The movement of high school students calling for action on guns after a bloody rampage that killed 17 people in a Florida high school has made its way to the Utah Capitol. Eight West High School students pulled lawmakers off the House floor on Friday and asked them to support gun-control measures.
“We are fully aware of the right to bear arms,” said Zella Hanson, 16. “But we ask for stronger regulations.”
Students who survived the mass shooting at Marjory Stoneman Douglas High School quickly headed to the statehouse in Tallahassee to call for gun control, and there are plans for nationwide school walkouts, including in Utah.
Members of the group at the Utah Capitol said they wanted the Legislature to take up gun control in its final two weeks before adjourning on March 8, a prospect senators have said is unlikely.
Nicole Milavetz, 18, said she wanted more action than arming teachers, as has been suggested by President Donald Trump. Milavetz said teachers may not want to carry a gun while teaching students.
“If you wanted to do that you would be a cop,” Milavetz said. “I don’t think I’d feel safe.”

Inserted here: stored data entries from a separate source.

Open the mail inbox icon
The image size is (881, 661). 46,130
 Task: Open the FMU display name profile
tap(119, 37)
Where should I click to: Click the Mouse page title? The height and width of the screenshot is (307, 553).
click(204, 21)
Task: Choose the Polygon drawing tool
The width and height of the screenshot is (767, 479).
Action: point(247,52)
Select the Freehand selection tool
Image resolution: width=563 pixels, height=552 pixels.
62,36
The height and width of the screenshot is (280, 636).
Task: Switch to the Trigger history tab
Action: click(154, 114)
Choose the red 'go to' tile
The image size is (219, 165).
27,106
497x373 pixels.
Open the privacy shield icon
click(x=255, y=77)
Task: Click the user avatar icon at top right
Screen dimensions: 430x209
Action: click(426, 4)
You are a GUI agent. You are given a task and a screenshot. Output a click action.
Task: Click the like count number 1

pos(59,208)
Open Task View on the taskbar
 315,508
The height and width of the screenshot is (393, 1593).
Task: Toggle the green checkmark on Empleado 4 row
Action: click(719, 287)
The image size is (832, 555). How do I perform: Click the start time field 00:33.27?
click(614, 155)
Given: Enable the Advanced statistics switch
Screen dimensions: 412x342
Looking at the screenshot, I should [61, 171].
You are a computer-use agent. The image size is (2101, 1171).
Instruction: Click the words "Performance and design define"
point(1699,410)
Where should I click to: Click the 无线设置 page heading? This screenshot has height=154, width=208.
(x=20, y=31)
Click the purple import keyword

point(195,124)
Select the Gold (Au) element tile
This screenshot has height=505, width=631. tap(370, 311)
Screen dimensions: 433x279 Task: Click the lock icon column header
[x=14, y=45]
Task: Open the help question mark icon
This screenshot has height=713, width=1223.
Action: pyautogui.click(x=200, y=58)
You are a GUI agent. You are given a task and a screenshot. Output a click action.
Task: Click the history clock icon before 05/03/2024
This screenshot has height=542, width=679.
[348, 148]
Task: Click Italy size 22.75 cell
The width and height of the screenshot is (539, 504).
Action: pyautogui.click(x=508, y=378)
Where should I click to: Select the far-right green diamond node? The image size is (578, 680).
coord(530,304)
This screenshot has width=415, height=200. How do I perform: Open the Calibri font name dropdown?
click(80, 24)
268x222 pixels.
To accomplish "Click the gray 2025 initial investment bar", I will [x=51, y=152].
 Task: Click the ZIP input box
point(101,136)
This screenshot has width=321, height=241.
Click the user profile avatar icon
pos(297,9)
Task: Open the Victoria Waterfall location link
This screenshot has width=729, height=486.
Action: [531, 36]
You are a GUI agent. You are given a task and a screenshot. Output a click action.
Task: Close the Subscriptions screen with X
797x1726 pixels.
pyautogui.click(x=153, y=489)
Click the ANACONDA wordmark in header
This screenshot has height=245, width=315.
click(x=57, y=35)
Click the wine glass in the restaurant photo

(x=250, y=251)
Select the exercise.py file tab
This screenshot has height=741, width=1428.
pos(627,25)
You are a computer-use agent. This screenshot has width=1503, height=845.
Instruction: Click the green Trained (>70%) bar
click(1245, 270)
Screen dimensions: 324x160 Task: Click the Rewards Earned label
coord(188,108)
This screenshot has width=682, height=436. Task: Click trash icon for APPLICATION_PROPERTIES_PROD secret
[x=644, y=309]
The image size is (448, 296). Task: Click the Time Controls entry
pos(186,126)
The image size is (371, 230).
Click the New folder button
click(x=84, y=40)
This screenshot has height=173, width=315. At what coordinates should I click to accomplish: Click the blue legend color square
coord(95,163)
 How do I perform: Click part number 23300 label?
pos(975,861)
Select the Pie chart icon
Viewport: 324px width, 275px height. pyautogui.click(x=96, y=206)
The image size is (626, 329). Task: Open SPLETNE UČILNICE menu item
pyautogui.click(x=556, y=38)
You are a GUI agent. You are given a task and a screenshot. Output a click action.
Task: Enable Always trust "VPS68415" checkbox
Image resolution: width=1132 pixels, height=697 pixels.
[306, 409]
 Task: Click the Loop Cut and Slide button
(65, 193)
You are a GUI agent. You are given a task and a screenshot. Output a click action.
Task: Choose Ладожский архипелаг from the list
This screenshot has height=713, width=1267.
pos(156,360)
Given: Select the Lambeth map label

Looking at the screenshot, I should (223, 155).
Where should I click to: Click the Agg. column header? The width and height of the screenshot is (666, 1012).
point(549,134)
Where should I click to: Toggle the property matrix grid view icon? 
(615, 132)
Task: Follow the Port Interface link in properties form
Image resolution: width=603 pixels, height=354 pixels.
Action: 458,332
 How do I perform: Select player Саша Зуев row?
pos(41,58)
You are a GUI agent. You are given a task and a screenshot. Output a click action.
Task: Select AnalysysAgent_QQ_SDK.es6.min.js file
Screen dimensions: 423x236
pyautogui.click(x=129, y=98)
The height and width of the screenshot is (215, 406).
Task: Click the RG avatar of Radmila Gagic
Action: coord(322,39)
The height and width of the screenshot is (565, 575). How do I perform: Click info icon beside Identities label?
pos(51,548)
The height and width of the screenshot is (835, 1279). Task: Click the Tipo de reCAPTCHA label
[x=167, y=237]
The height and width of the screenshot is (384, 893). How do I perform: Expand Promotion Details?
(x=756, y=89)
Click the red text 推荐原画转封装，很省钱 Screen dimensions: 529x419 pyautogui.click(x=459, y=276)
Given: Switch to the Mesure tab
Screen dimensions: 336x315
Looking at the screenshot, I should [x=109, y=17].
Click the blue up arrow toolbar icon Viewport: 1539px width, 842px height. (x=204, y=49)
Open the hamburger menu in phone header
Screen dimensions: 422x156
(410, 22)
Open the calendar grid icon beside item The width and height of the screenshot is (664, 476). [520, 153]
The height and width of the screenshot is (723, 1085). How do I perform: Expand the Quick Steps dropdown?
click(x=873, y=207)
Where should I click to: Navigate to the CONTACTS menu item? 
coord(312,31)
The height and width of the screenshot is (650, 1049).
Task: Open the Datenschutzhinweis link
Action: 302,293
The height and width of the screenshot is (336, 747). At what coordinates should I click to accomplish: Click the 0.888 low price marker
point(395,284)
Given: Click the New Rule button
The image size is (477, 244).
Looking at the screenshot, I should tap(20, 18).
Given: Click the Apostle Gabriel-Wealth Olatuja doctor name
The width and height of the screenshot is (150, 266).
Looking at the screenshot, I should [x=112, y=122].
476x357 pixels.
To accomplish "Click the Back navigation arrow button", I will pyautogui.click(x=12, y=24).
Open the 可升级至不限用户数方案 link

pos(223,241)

Alex Fierro, 18, talked about a sense of fear wondering if his classmates could have guns with the intention of shooting one another on the school’s campus.
“You’re going to schools that have active gang members,” Fierro said.
Ultimately, after lobbying a handful of lawmakers, the group said they weren’t satisfied with what they’d heard.
“We feel a sense of condescension,” Hanson said.
The House is working on a possible bill that would allow someone to petition a court to temporarily restrict someone’s access to guns if they’re found to be a risk to themselves or others. The arrangement is known as a gun-violence restraining order, or GRVO.
The West High students said if lawmakers propose any legislation on the issue this session, they’ll be back in support. They’ll also participate in the planned march to the Capitol in late March.